Begin with the line below holding "This screenshot has height=682, width=1036." and go on through the line holding "Select the Eyedropper tool", duplicating each line exactly and leaving out pictures.

Given data:
>>

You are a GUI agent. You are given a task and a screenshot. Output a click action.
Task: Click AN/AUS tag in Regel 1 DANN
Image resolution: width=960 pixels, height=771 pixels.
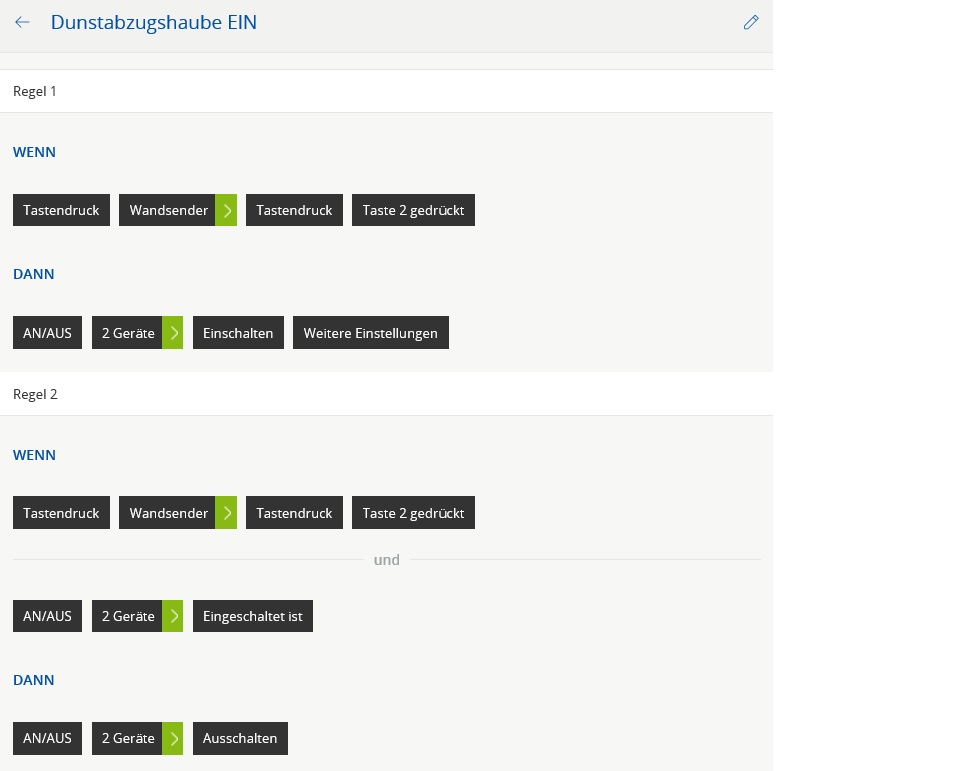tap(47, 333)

<<
>>

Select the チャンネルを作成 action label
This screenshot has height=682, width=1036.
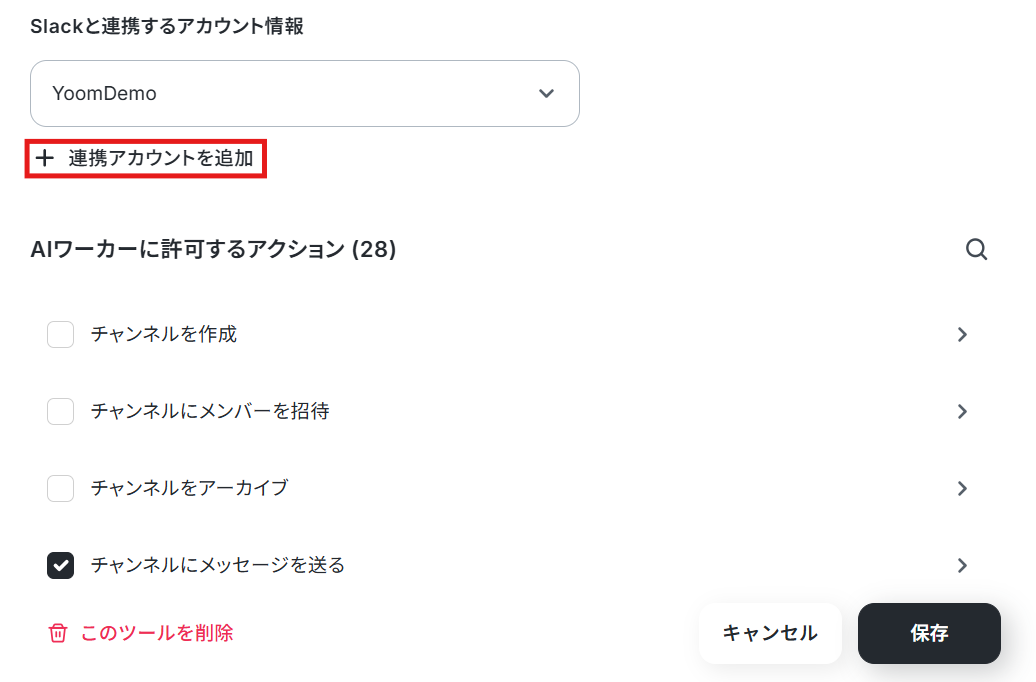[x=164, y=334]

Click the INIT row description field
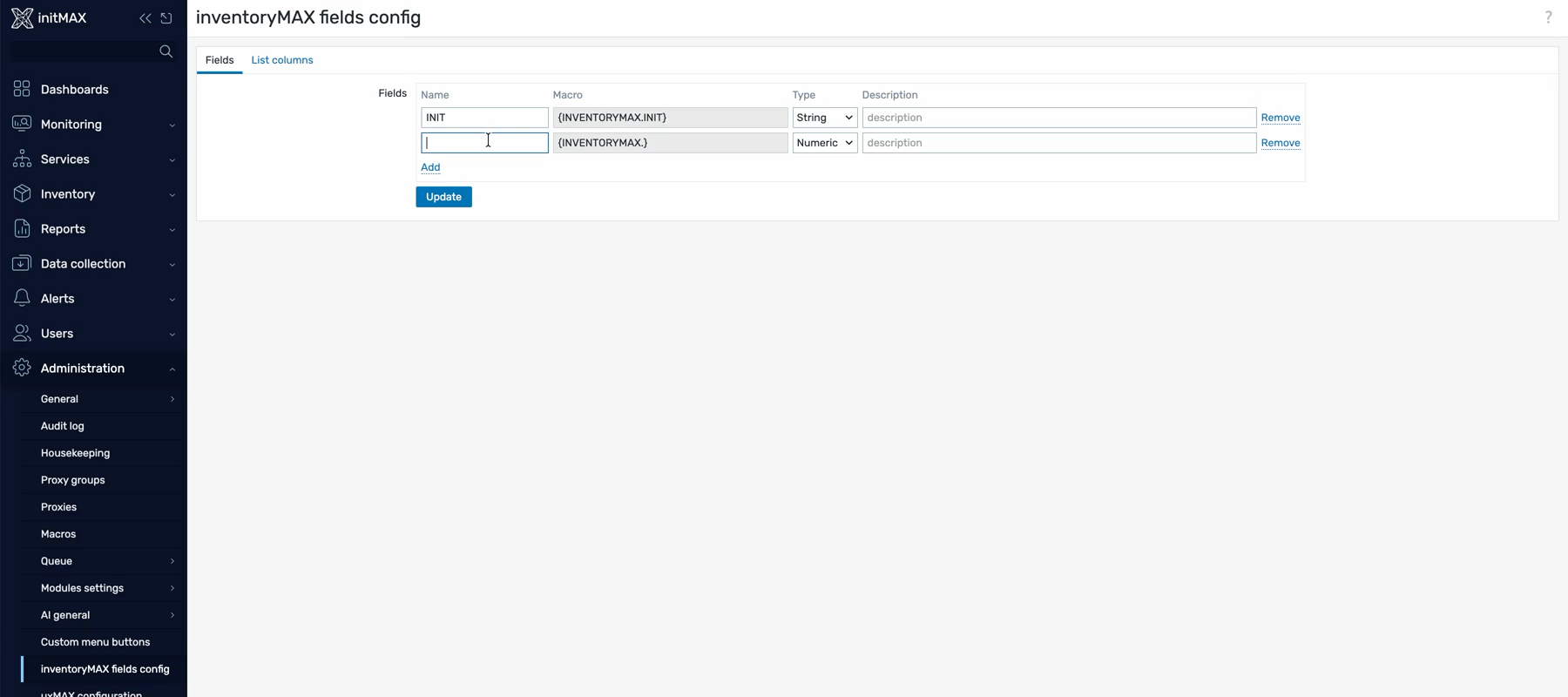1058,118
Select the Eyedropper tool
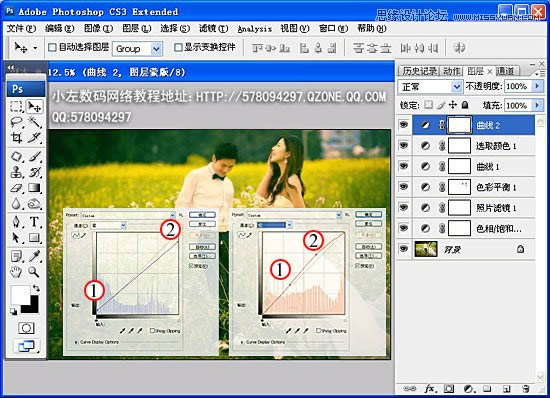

<<
>>

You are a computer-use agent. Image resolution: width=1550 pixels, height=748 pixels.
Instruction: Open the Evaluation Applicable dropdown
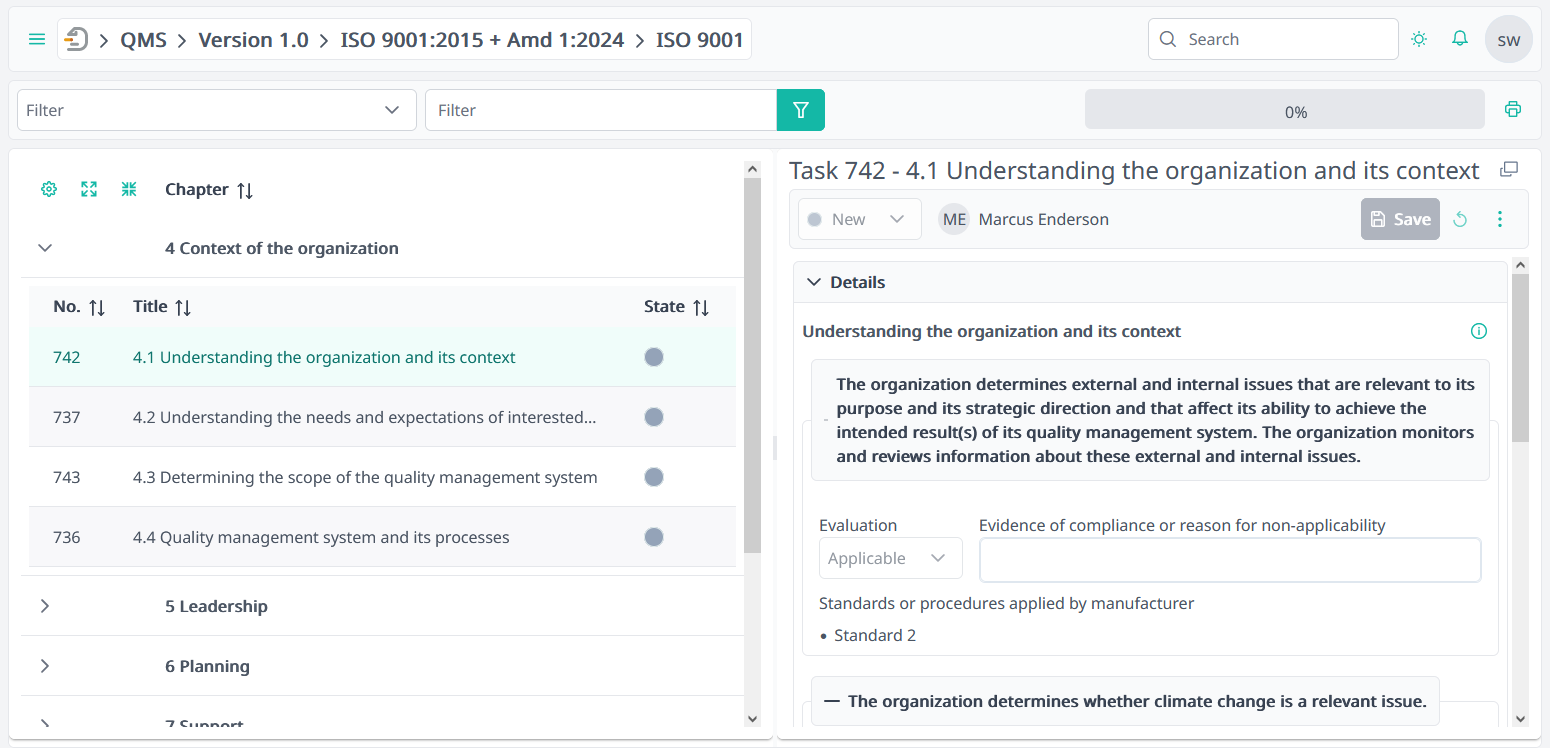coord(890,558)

<<

Written response:
This screenshot has height=682, width=1036.
[x=164, y=334]

Click the INIT row description field
1058,118
Select the Eyedropper tool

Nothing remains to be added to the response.